The group reviewed beaches on the coasts and Great Lakes and found that 84 percent of Gulf Coast beaches exceeded the standard at least once. The number was 79 percent for West Coast beaches, 54 percent for East Coast beaches and 71 percent for Great Lakes beaches.

The report also said more than 450 beaches were potentially unsafe for swimming on at least 25 percent of the days tested. A key reason is outdated water and sewer systems that allows contamination from sewage to reach the places where people swim, said John Rumpler, clean water director and senior attorney with Environment America.

“These beaches are a treasure for families across New England and across the country. They are a shared resource,” said Rumpler, who is based in Boston. “We need to make the investment to make sure that literally our own human waste doesn’t wind up in the places where we are swimming.”

Other factors have also played a role in contaminating beaches, including increasingly severe weather that overwhelms sewage systems, and suburban sprawl that paves over natural areas and reduces the ecosystem’s ability to absorb stormwater, Rumpler said.

But many people plan to jump in the ocean anyway.

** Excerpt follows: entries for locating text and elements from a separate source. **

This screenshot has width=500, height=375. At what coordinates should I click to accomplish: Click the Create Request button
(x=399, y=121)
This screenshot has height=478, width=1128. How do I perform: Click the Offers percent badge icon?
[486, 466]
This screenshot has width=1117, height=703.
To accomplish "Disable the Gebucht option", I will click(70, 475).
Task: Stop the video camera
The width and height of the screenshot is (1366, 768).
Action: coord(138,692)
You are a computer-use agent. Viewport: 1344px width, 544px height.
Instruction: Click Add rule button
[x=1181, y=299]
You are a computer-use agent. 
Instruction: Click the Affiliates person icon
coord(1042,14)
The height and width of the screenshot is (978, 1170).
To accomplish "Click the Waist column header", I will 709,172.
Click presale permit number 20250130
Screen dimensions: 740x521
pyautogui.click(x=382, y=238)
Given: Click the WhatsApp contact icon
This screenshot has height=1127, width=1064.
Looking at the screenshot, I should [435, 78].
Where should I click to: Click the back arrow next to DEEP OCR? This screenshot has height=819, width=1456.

Despite a two-day warning of elevated fecal indicator bacteria last month at Rehoboth Beach, Delaware, beachgoer Yaromyr Oryshkevych was not concerned.

“I really don’t expect to be in any kind of danger of fecal contamination,” said Oryshkevych, a retired dentist. He said he didn’t think Rehoboth was close enough to notable pollution to be concerned, and he expected the ocean’s natural currents to take care of any problems with contamination in the area.

Dana West, a federal worker visiting Rehoboth Beach, recalled an instance earlier this year where a dozen members of his vacationing party experienced gastrointestinal issues. The symptoms occurred after they went on a snorkeling excursion, an activity that increases the likelihood of swallowing seawater, off the coast of Isla Mujeres, Mexico.

It was an unpleasant experience, but he doesn’t expect a repeat this weekend in Delaware.

“But generally, I have no concerns about the level of fecal and bacterial matter,” said West while admiring Rehoboth’s shore. ”I assume the local authorities will tell us if there are higher levels than normal.”

Despite West’s confidence, some beaches in the area of Rehoboth, including nearby Rehoboth Bay and Dewey Beach bayside, were indeed under water adviseries this week. Such adviseries are not always posted on public signs.

Environment America assessed beach safety in its report by examining whether fecal bacteria levels exceeded standards set by the US Environmental Protection Agency that trigger an alert to avoid the water. Fecal bacteria at those levels can cause illness in 32 out of every 1,000 swimmers.

In North Carolina, five beaches were under adviseries in late August because of elevated levels of fecal bacteria. The beaches are open, but swimmers are advised that going in the water could be risky, said Erin Bryan-Millush, environmental program supervisor with the North Carolina Department of Environmental Quality.

Hurricane Erin caused extensive erosion and storm surge in some coastal areas, according to the Department of Environmental Quality. Heavy rain events this summer also exacerbated the contamination problem in some areas, Bryan-Millush said.

“Those storm drains carry everything,” Bryan-Millush said. “It could be really bad for someone who is immune compromised.”